The COVID-19 vaccines produce protection against the disease, as a result of developing an immune response to the SARS-Cov-2 virus. Developing immunity through vaccination means there is a reduced risk of developing the illness and its consequences. This immunity helps you fight the virus if exposed. Getting vaccinated may also protect people around you, because if you are protected from getting infected and from disease, you are less likely to infect someone else. This is particularly important to protect people at increased risk for severe illness from COVID-19, such as healthcare providers, older or elderly adults, and people with other medical conditions.

If you’ve been waiting to get the COVID-19 vaccine until you saw how it affected your friends and family, now’s the time to sign up for your vaccinations! Over 930 million doses have been administered across 158 countries, according to data collected by Bloomberg. The latest rate was roughly 15.7 million doses a day. In the U.S., 216 million doses have been given so far. In the last week, an average of 3.02 million doses per day were administered.

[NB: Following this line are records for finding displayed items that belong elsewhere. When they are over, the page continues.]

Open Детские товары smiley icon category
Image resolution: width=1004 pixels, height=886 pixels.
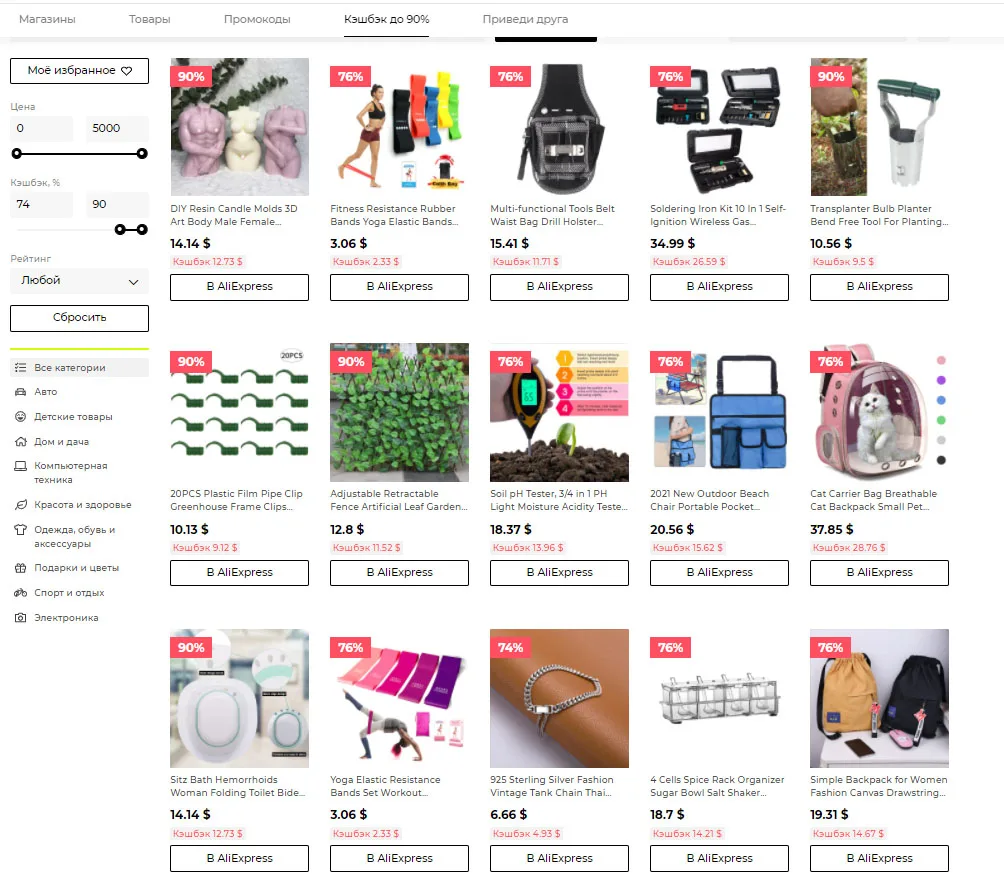click(x=20, y=417)
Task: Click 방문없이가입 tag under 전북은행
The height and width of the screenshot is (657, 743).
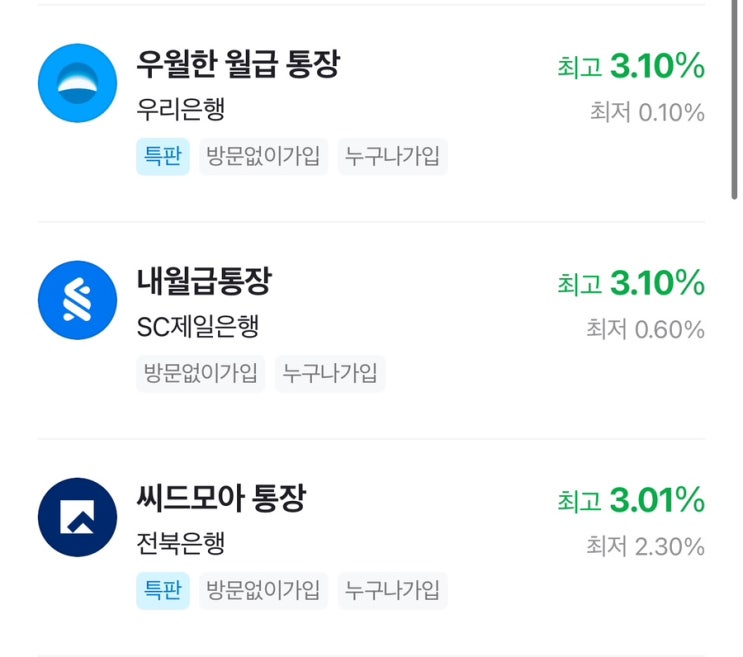Action: point(263,591)
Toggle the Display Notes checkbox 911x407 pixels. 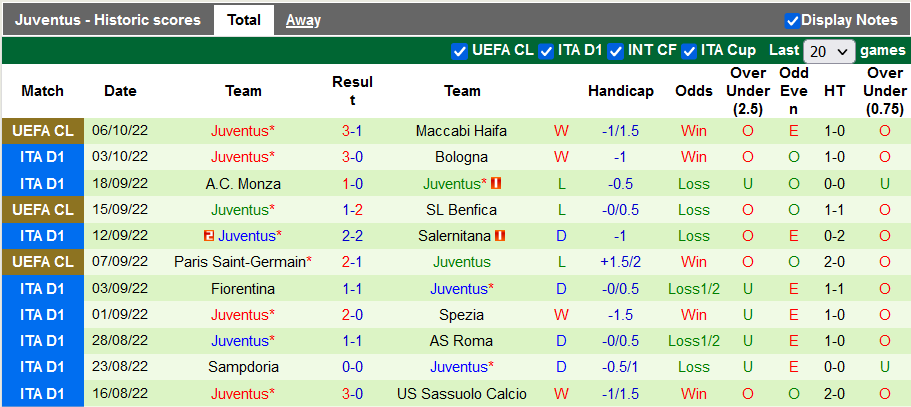tap(792, 20)
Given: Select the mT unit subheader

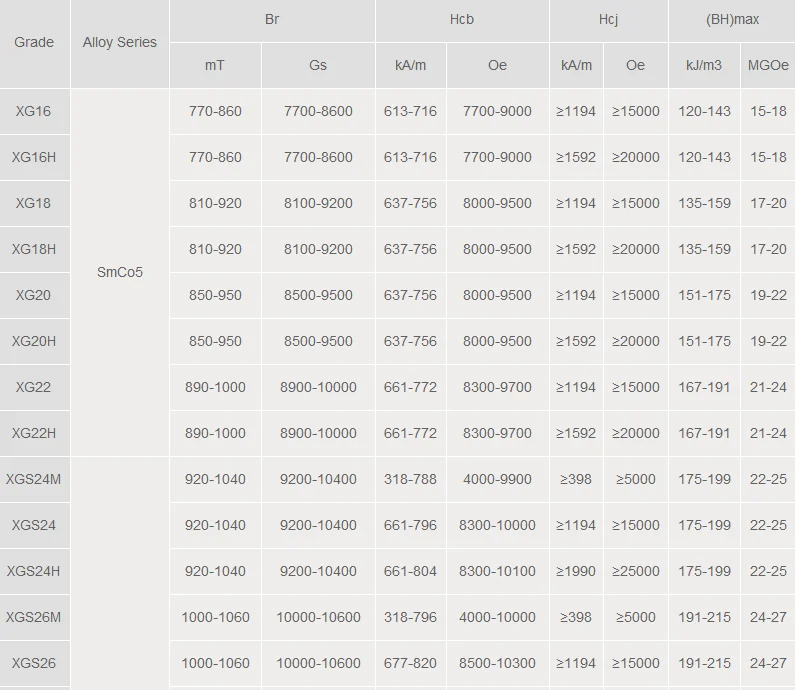Looking at the screenshot, I should click(x=215, y=65).
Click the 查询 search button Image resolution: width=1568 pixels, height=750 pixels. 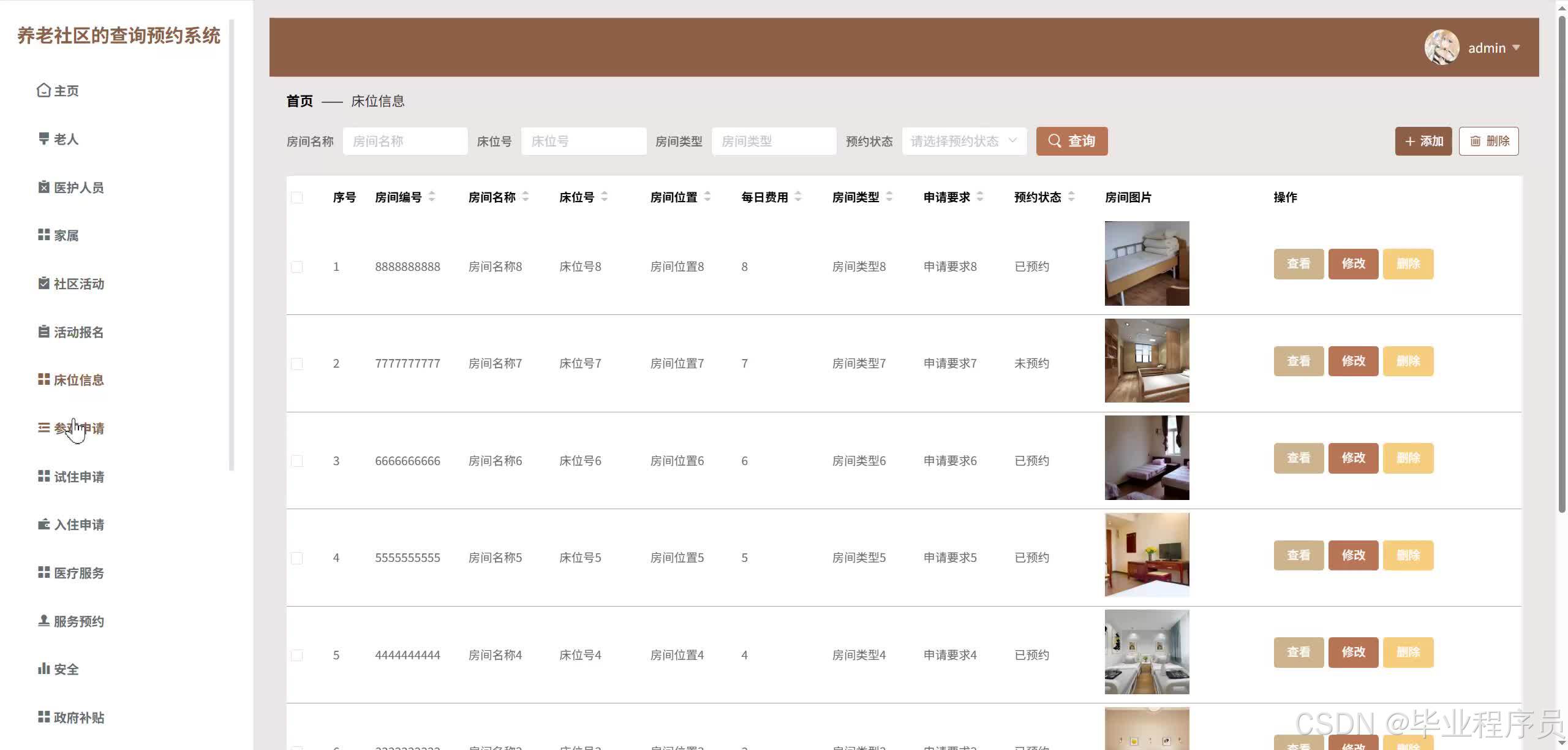(1071, 142)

Globally, more than 930 million doses have been administered. The numbers seem high, but in fact only 6.1% of the global population has been inoculated.

Why should we care about global rates of vaccination? Because, until this virus is eradicated from the world, we will all continue to be at risk of contracting COVID-19 and all the mutating strains related to it. The world has become so accessible, that it’s incredibly easy for the virus to travel from one continent to another in just a matter of hours.

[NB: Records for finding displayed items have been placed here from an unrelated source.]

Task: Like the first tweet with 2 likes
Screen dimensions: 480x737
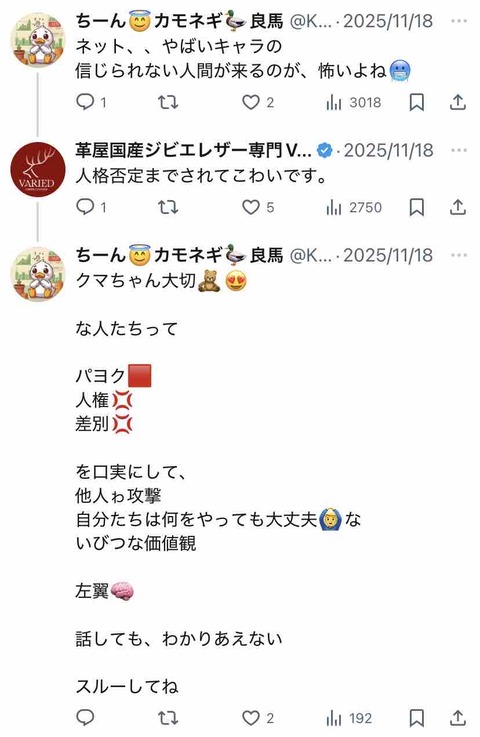Action: [258, 102]
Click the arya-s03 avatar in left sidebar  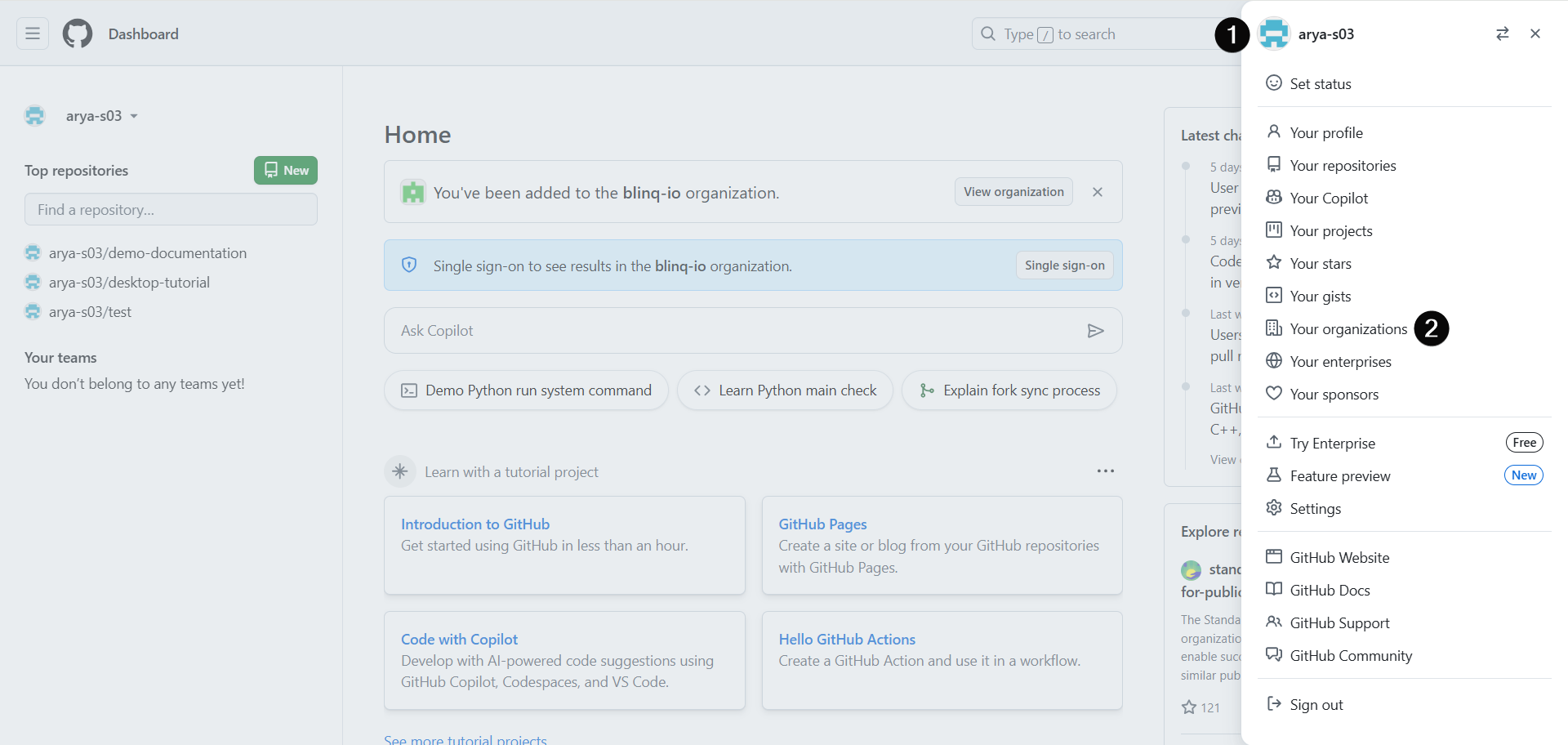34,115
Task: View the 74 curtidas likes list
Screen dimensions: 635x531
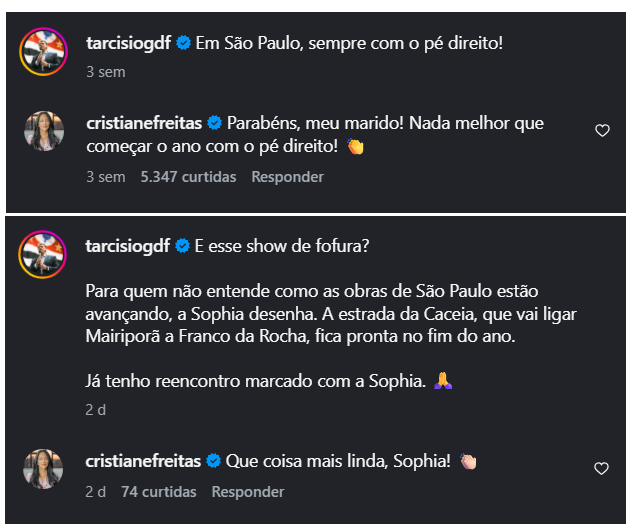Action: pos(159,492)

If you are still hesitant to get the vaccine, please talk to your doctor or your Case Manager. They are available to answer all your questions, especially if you have questions about how the vaccine may affect you and your health specifically.

The most common side effects include sore injection sites, and a slight feeling of flu like symptoms. This vaccine is safe! The reports of severe adverse effects are so low that in the the millions of doses given, they don’t even reach the 1% mark. The US Centers for Disease Control and Prevention (CDC) recommended that only those who experienced an allergic reaction to a previous dose of an mRNA COVID-19 vaccine or to one of its components – including polyethylene glycol (PEG), and a related molecule called polysorbate – should not be vaccinated. The Moderna vaccine also contains PEG, while the AstraZeneca COVID-19 vaccine contains Polysorbate 80, a related emulsifier found in many vaccines including the influenza vaccine. There are no reports of PEG allergic patients reacting to the AstraZeneca vaccine. None of the COVID-19 vaccines approved so far contain egg proteins or latex, so people with allergies to these substances can be vaccinated.

The only way to eradicate this virus is by adopting a community mindset and working together. After all, isn’t good health something we all want for ourselves and each other?